There exist further create() methods on SparqlQueryContainmentIndexImpl, of which the most generic one takes two arguments:

  • The Subgraph Isomorphism Index to use for indexing conjunctive queries.
    • This repository provides a simple interface for a Subgraph Isomorphism index together with a JGraphT-based implementation.
    • Additional index implementations with different performance characteristics can thus be easily used for QC testing.
  • The factory for creating “NodeMapper” instances: A NodeMapper takes as input
    • a pair of nodes of the AETs of v and q
    • the so far computed containment mapping (i.e. how variables of v are mapped to those of q)
    • a map, which associates every prior pair-wise mapping of the children with an object holding information about the mapping. There exist two implementations:
    • NodeMapperOpEquality only checks whether for a given pair of AET nodes, the mapped subtrees so far are equivalent
    • NodeMapperOpContainment performs additional work. Most prominently, it computes residual filter expressions, such that two AETs v := FILTER(x, e1 && ... && en) and q := FILTER(y, f1 && … && fm)` match, if q’s filter expressions are more restrictive than v - or conversely: if q could be derived from v by introducing additional filters to v.
class SparqlQueryContainmentIndexImpl {
    public static <K, R> SparqlQueryContainmentIndex<K, R> create(
        SubgraphIsomorphismIndex<Entry<K, Long>, Graph<Node, Triple>, Node> index,
        TriFunction<
            ? super OpContext,
            ? super OpContext,
            ? super Table<Op, Op, BiMap<Node, Node>>,
            ? extends NodeMapper<Op, Op, BiMap<Var, Var>, BiMap<Var, Var>, R>> nodeMapperFactory) {
        ...
    }

}

Benchmarking

We set up a separate project for QC benchmarking based on Inrialpe’s QC Benchmark v1.4. Please refer to this site for further information.
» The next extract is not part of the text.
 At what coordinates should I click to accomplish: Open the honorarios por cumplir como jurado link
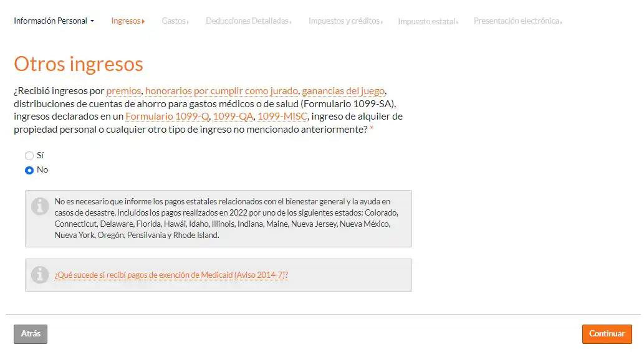[x=222, y=91]
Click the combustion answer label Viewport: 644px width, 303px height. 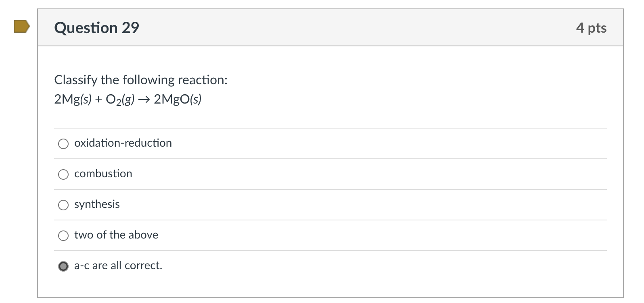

Note, that you need to manually fix the download URL as it points to v1.2. We fixed existing QC checkers to make them reentrant and - because of conflicting versions of their dependencies - bundled them as OSGI plugins such that multiple QC checkers can still be used from the same JVM process by having each of them loaded with a separate class loader.

License

The source code of this repo is published under the Apache License Version 2.0.